Last week the University of Oregon announced that they will be searching for candidates for 39 tenure-track faculty members for the 2018-19 school year.
“We value our students, we want them to have tremendous experiences,” said UO Provost Jayanth Banavar. “All this is sort of the mechanics of how we go about doing it.
These announcements are part of the second year of the school’s Institutional Hiring Plan. The hiring plan is an initiative that centralizes the process so that the provost’s office is in charge of how many new faculty members each college can bring on in a year. Previously, the process had given each college more control of how many faculty members they could hire.
Banavar says that they considered a number of different things when deciding which positions to search for, including if there had been faculty members who left, how the new positions would benefit students, what positions are important for the future of the university and what do the deans and faculty think are the most important positions to students.
The process began in November 2017 and involved faculty members and deans from each college and multiple members of the provost’s office, according to Banavar.
The final list was determined by Banavar with advisement from other members of the provost’s office.
In addition to the 39 job searches for next year, the UO is also continuing as many as 17 searches from this year that have not yet been completed. About 40 faculty members leave the UO every year, because of retirement or new jobs and some of the new searches are replacing those who have left.
“The goal is to take care of our students, and so there has to be a balance between the needs of the university on many fronts and how much money we can invest in bringing in faculty,” said Banavar.

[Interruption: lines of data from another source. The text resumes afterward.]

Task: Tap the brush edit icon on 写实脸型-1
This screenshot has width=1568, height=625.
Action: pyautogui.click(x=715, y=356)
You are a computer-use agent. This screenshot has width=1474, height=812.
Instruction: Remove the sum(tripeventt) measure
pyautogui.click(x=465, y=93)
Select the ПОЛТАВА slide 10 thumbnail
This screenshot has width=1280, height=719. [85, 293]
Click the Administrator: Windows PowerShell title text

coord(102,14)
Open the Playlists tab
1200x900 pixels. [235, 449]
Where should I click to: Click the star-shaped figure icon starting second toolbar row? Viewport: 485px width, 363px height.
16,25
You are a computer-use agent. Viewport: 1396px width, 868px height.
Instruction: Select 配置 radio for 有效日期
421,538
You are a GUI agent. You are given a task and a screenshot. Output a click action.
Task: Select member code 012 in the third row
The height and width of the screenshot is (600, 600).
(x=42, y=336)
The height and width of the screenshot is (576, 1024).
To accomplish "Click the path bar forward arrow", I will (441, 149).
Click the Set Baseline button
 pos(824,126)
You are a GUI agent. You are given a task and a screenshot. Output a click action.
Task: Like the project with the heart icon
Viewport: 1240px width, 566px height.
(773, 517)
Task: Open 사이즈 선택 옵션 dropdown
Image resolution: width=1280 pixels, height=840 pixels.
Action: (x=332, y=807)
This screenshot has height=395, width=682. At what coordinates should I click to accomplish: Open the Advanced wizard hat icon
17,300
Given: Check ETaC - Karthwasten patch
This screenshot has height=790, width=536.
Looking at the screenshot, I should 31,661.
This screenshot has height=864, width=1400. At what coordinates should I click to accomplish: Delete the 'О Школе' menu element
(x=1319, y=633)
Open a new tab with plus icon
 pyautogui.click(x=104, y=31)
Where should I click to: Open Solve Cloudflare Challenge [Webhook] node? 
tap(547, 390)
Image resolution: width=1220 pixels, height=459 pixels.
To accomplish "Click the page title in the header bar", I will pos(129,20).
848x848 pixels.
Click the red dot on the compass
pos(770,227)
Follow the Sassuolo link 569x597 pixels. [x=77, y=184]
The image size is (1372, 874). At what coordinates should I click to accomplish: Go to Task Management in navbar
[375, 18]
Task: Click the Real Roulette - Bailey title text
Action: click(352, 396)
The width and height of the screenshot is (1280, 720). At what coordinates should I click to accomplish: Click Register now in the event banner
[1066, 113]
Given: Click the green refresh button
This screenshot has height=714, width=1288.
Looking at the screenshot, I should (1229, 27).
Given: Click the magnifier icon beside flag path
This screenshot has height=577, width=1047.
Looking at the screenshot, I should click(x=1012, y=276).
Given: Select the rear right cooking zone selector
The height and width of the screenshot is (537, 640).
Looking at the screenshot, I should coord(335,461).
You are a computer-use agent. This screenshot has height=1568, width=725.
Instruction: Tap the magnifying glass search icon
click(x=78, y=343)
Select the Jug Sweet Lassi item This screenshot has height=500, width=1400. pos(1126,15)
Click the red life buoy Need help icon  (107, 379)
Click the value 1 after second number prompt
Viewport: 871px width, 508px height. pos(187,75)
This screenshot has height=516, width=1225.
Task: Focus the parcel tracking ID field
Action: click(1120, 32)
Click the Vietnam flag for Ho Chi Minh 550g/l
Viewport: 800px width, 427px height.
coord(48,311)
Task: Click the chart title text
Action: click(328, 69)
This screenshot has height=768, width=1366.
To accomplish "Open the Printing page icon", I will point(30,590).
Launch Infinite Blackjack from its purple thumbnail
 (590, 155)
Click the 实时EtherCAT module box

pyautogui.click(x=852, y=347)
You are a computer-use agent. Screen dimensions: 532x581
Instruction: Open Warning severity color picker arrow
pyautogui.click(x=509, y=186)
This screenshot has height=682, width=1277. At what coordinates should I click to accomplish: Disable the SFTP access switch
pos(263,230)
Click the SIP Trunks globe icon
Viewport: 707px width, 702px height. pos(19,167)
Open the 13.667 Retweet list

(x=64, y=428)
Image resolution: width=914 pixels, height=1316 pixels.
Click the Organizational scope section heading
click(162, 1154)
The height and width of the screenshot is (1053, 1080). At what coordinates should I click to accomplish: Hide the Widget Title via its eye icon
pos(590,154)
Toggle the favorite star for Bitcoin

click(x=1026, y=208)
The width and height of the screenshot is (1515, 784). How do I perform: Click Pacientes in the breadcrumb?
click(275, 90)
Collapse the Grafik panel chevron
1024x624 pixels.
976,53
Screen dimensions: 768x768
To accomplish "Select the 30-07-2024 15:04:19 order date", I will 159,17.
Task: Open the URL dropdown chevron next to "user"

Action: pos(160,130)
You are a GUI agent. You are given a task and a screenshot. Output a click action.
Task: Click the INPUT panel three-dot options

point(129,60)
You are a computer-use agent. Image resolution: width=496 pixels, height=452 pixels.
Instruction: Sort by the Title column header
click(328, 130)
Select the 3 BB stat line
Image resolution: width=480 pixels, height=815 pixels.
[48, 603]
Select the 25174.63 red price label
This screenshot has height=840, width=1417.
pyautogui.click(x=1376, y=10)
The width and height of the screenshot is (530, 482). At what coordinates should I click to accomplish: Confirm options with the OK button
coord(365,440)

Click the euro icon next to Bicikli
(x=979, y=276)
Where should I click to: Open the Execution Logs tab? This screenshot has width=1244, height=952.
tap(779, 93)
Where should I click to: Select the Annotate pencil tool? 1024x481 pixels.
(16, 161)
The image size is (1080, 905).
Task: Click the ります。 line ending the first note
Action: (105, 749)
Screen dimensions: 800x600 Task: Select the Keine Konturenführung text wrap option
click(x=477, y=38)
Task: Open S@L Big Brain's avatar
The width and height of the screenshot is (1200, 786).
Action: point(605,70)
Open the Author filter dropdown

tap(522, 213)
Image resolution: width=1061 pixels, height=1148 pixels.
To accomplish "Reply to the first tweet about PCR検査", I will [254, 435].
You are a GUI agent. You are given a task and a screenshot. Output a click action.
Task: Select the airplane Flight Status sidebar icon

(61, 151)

Five of the new positions will be for the Knight Campus, planned to open in 2020, and were funded by a $500 million gift from the Penny and Phil Knight. Also, seven of the new positions are part of a Presidential Initiative in Data Science which is funded by part of the $50 million anonymous gift given to the school at the beginning of the school year, according to the hiring plan. Some of the new business school positions are funded by the extra tuition money brought in through differential tuition that business school students pay.
“How do you determine which 39 new slots you should have recruitments in because it’s a big university?” said Banavar.
Of the 39 new searches, 18 will be in the College of Arts and Science, one will be in the College of Education, two will be in the College of Design, one will be in the School of Law, six will be in the School of Business, three will be in the School of Journalism and Communication three will be in the School of Music and Dance.
“We are very open to getting ideas and suggestions and improving this as time goes on, but I was very pleased with the way it went,” said Banavar.